A 63 ans, Jacques Montano vient d'être réélu à la tête de la Chambre des métiers et de l'artisanat du Var, une institution consulaire qu'il entend défendre bec et ongle et rapprocher du monde artisan. Cet univers, il le connaît bien. Adolescent, il ne rêvait déjà en effet que d'une chose: devenir maçon. Cette vocation ne lui est pas venue par hasard puisqu'il confie «être né dans une gamatte et une truelle à la main en guise de hochet». Convaincu qu'un métier, c'est comme un mariage, il faut l'aimer, il épouse donc la maçonnerie.

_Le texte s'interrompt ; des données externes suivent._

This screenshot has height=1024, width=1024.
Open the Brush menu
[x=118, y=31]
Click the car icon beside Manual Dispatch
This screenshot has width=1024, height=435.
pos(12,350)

En 1983, après avoir gravi un à un les échelons, après avoir aussi poursuivi ses études et décroché un brevet de maîtrise, il reprend les rênes de l'entreprise familiale avec ses deux cousins. Mais l'entrepreneur aime les challenges et n'hésite donc pas longtemps lorsqu'un ami l'invite à rejoindre les rangs de la Capeb. Au fil des ans, il accepte les responsabilités sans sourciller et devient président de la Capeb en 2000.
À l'écoute des artisans
Un an plus tôt, il intègre aussi la CMA du Var. Et, en 2005, il endosse le rôle de trésorier avec l'idée qu'aux prochaines élections, il se consacrerait intégralement à sa famille. Mais fin 2008, Michel Serra, alors président, disparaît: «Il fallait que je continue son combat». Décidé en 2010 à «ne pas laisser tomber la chambre», il a été renouvelé dans sa fonction de président. Cette nouvelle mandature, il veut la consacrer à la défense des salariés de la chambre, à la rénovation des CFA pour les amener vers l'excellence. «La CMA ira aussi à la rencontre des artisans pour continuer à les faire grandir».